** Short problem 1 **
Can you rewrite the part of the grow out tank thread that opens with the words containing "Oh sweet! I'll" and closes with "isn't always doable.", putting "20 gallon grow out tank" in place of "20g growout"?

──────── Source text ────────

# Plant grow out tank questions



## Wasserpest (Jun 12, 2003)

Sounds about right. If you have strong lights on for extended times you might not need a heater. Some good circulation (without creating tornados) is good too... Koralias and such should help there.

Keep in mind that while high concentrations of ferts can help, it is really essential that all the essential things are there, and sometimes in correct ratios. For example, no point in having 50 ppm NO3 and 10 ppm PO4 if there is no Iron nor Manganese in the water... the plants will have trouble to take up those excess nutrients. Check out Liebig's law for a visual.


----------



## greenfish (Jul 7, 2004)

Thanks!


----------



## DogFish (Jul 16, 2011)

I suggest heated. I feel they do better in normal tank range water temps 72-78degrees.

Water movement is a plus. The nice thing abut using a filter is if you need to use that tank to house fish you are always ready. I keep shrimp & snails in my grow out tanks.


----------



## greenfish (Jul 7, 2004)

Thanks!


----------



## mountaindew (Dec 10, 2008)

One thing I enjoy about my farm tanks is unlimited c02.
I even cover the tops of the tanks to hold in as much as possible.
As others have said you need to keep rich water column and good light
As for photo period I have nothing but problems with with more then 11 hours of light per day. I use high end, high quality, high output t5 lights with good reflectors and this also makes a huge difference.
mD


----------



## greenfish (Jul 7, 2004)

Thanks MD


----------



## Patriot (Dec 22, 2010)

I used high ferts and CO2 in my tank grow out tank with longer light periods. 
http://www.plantedtank.net/forums/t...6-hygrophila-siamensis-grow-tank-retired.html


----------



## Fish Ed (Oct 25, 2011)

Can anyone tell me what grow out tank means?


----------



## greenfish (Jul 7, 2004)

Fish Ed said:


> Can anyone tell me what grow out tank means?


Basically a tank where the only intention is to grow plants quickly in it. No scraping. No livestock most of the time. For me, I need mosses for my shrimp tanks that I want to grow quickly as I am adding more tanks. I also want to grow some Stauro for selling and the like. In a grow out tank you can crank the Co2 without worrying about killing your fish cause there are none. Basically a tank farm.


----------



## Fish Ed (Oct 25, 2011)

Thanks. My question is gonna be quite stupid but, can a grow out tank be a 10 gallon or any size?


----------



## greenfish (Jul 7, 2004)

Fish Ed said:


> Thanks. My question is gonna be quite stupid but, can a grow out tank be a 10 gallon or any size?


As long as you can meet the requirements for the plant it can be any size or thing. Doesn't really need to be a fish tank for that matter. The one I am starting up for moss is probably only a few gallons.


----------



## Patriot (Dec 22, 2010)

My grow out tank was 6.6 gallons


----------



## Fish Ed (Oct 25, 2011)

Oh sweet! I'll try to start a 10 gallon plant grow out.


----------



## exv152 (Jun 8, 2009)

I have a 20g growout, pumping large amounts of CO2 & ferts. When I'm ready to setup a new display tank I purchase plants as I go, because finding what you want when you need it isn't always doable.


----------

──────── Supplied material ────────

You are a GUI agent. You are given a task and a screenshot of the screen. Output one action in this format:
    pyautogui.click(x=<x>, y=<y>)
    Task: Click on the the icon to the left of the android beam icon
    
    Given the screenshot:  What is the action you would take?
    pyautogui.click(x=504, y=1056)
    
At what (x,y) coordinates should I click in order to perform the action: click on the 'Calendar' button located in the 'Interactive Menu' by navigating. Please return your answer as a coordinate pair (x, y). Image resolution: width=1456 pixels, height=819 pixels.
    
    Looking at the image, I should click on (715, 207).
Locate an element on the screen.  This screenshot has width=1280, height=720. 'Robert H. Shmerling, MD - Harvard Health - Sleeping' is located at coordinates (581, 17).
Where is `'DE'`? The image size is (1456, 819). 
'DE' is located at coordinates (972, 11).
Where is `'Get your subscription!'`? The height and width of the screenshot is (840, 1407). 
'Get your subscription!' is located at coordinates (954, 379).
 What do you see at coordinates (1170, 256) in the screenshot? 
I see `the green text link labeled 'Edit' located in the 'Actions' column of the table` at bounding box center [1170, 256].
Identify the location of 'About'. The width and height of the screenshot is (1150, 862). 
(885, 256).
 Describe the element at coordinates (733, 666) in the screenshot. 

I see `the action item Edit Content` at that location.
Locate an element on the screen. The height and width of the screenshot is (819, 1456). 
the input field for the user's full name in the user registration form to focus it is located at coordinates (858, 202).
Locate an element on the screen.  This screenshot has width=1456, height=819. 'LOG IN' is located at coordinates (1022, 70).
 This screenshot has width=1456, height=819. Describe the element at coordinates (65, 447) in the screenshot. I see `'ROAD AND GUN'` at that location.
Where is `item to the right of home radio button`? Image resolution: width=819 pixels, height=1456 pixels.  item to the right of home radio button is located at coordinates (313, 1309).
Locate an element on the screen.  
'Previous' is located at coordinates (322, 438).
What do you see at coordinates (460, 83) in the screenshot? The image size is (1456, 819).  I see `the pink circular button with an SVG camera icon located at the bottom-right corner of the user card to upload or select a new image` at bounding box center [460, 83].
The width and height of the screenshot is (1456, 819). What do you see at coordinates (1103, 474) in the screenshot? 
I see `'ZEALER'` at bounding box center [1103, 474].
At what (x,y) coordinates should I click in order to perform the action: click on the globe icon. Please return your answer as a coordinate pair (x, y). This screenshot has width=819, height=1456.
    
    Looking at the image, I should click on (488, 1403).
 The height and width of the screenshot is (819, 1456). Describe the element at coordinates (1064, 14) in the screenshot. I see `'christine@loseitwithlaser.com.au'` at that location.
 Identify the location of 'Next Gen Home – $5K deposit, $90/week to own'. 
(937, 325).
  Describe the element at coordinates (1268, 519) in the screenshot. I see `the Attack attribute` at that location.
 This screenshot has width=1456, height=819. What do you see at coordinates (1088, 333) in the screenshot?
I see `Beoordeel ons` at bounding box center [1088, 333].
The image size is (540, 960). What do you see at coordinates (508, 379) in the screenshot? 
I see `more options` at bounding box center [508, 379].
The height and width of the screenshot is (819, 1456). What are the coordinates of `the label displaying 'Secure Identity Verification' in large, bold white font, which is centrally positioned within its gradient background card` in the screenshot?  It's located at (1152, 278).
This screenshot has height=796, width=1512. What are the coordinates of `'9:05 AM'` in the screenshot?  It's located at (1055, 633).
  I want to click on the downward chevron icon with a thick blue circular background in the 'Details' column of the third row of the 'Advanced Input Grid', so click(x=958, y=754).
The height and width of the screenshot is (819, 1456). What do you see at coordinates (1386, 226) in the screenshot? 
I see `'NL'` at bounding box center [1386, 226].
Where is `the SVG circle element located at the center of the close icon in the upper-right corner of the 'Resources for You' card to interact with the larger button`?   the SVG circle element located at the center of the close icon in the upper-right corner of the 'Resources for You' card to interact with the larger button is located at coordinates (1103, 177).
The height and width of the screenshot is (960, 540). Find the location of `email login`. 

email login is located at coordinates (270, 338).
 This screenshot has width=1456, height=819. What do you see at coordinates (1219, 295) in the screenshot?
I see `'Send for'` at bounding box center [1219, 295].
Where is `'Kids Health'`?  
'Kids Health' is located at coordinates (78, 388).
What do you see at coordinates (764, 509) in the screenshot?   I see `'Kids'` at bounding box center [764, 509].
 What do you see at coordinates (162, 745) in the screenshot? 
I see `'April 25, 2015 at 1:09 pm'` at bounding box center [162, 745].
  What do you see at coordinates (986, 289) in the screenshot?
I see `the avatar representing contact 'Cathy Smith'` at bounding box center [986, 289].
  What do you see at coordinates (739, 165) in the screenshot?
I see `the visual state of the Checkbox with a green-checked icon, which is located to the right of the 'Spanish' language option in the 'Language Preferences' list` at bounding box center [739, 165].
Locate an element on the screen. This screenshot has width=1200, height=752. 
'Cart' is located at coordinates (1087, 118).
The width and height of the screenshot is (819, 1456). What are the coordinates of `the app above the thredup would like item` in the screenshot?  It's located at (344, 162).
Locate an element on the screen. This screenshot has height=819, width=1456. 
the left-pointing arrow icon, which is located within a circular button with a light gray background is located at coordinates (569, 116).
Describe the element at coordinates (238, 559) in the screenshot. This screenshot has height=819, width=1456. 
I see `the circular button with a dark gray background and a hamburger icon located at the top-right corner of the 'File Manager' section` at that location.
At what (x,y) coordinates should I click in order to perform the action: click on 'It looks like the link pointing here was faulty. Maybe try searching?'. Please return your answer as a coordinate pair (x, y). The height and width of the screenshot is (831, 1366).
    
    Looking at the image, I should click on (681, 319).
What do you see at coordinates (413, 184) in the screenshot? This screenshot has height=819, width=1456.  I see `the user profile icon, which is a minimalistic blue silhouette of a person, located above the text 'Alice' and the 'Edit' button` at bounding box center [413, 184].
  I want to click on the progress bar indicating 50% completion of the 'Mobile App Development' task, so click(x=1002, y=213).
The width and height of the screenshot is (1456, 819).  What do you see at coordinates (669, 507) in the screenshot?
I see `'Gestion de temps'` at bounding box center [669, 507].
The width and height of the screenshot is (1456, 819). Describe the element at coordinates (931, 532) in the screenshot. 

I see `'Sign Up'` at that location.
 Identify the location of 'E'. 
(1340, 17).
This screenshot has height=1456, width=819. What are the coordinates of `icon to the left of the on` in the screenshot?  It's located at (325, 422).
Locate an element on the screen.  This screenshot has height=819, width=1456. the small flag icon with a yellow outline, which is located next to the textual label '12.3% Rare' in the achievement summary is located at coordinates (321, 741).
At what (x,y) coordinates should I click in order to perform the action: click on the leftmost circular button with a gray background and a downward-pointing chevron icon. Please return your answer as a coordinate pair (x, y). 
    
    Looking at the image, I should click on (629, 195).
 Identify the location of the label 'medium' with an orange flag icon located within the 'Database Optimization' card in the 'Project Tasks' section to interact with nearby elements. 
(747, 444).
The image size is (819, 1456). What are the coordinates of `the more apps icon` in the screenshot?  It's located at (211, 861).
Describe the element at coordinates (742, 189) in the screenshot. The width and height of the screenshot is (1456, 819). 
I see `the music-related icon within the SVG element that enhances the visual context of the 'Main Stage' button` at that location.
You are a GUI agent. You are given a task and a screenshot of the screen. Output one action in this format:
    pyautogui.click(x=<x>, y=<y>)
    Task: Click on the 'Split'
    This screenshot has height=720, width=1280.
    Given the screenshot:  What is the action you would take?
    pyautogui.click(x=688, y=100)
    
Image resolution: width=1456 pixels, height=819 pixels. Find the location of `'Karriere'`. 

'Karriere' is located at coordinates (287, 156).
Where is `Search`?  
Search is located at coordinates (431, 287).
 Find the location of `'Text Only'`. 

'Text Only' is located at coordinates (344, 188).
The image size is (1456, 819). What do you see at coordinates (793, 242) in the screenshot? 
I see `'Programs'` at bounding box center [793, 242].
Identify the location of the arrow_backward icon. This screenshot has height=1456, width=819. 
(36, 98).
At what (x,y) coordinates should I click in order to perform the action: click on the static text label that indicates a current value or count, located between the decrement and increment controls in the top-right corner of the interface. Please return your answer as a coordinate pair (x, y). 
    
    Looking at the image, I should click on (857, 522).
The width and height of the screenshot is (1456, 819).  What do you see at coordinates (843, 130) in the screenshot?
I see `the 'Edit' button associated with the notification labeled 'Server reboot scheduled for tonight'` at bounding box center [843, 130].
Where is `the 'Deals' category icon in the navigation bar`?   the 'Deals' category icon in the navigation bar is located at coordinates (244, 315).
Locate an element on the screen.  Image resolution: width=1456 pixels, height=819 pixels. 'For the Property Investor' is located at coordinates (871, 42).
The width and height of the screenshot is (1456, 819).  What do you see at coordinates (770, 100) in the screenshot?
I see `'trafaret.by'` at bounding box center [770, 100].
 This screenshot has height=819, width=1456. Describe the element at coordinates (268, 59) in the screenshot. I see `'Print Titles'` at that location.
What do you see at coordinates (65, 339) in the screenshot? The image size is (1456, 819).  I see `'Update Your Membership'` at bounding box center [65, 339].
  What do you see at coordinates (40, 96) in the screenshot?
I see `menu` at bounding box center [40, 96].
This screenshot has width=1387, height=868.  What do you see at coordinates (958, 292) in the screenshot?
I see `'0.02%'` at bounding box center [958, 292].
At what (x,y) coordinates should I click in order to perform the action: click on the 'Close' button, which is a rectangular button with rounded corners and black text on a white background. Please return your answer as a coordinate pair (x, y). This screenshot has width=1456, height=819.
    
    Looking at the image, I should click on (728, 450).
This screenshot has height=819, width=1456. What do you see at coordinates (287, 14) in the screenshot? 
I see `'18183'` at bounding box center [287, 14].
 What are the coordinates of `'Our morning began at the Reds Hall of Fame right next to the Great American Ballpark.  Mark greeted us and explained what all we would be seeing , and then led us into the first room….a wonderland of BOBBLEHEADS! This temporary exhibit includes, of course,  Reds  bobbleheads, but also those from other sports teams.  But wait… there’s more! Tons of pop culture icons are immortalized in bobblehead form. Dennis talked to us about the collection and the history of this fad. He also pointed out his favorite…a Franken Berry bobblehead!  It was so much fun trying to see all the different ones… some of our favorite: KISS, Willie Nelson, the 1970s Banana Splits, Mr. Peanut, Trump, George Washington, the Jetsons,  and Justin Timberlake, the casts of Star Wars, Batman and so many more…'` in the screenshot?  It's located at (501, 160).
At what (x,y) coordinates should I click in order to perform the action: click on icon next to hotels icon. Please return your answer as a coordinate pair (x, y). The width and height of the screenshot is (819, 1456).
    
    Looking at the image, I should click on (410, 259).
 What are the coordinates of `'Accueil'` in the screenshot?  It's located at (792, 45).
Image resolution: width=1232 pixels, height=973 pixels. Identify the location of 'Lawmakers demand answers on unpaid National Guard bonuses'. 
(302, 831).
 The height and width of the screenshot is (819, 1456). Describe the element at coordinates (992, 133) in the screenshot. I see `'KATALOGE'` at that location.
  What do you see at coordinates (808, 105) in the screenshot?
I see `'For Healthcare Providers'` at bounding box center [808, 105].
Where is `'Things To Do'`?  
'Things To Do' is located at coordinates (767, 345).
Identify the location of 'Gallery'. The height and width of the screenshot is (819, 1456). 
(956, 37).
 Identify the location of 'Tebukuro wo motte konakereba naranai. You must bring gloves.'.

────────

** Short problem 2 **
Which lines of the rows contain the string "subscription"? Copy each such line, matching case exactly.

** Solution 1 **
Oh sweet! I'll try to start a 10 gallon plant grow out.


----------



## exv152 (Jun 8, 2009)

I have a 20 gallon grow out tank, pumping large amounts of CO2 & ferts. When I'm ready to setup a new display tank I purchase plants as I go, because finding what you want when you need it isn't always doable.

** Solution 2 **
Where is `'Get your subscription!'`? The height and width of the screenshot is (840, 1407). 
'Get your subscription!' is located at coordinates (954, 379).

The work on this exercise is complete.